- **Aim of the exercise**
Quote exactly the lines from the one with "This screenshot has width=1181, height=639." to the end of the data, both included; omit the pictures.
[Data for the task — start]
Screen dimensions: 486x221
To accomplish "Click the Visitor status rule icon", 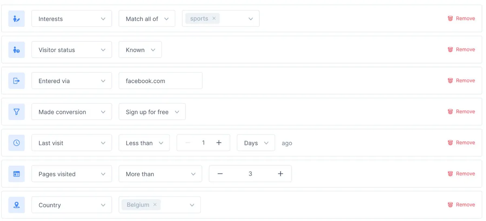I will (17, 50).
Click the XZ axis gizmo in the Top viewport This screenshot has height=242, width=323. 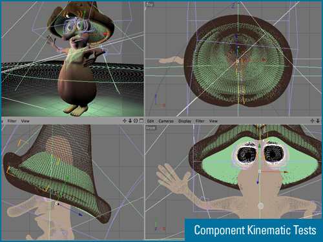coord(160,101)
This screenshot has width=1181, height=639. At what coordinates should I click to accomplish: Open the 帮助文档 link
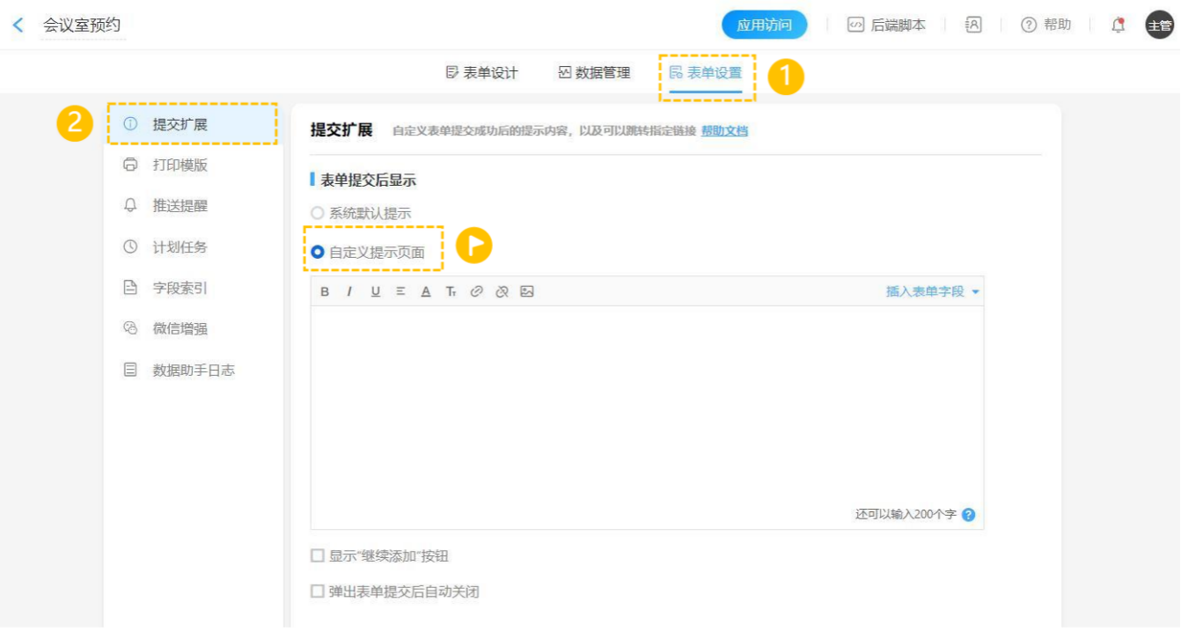coord(724,131)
[Data for the task — finish]
- **Output of the task**
This screenshot has width=1181, height=639. At what coordinates should I click to accomplish: Open the 帮助文档 link
coord(724,131)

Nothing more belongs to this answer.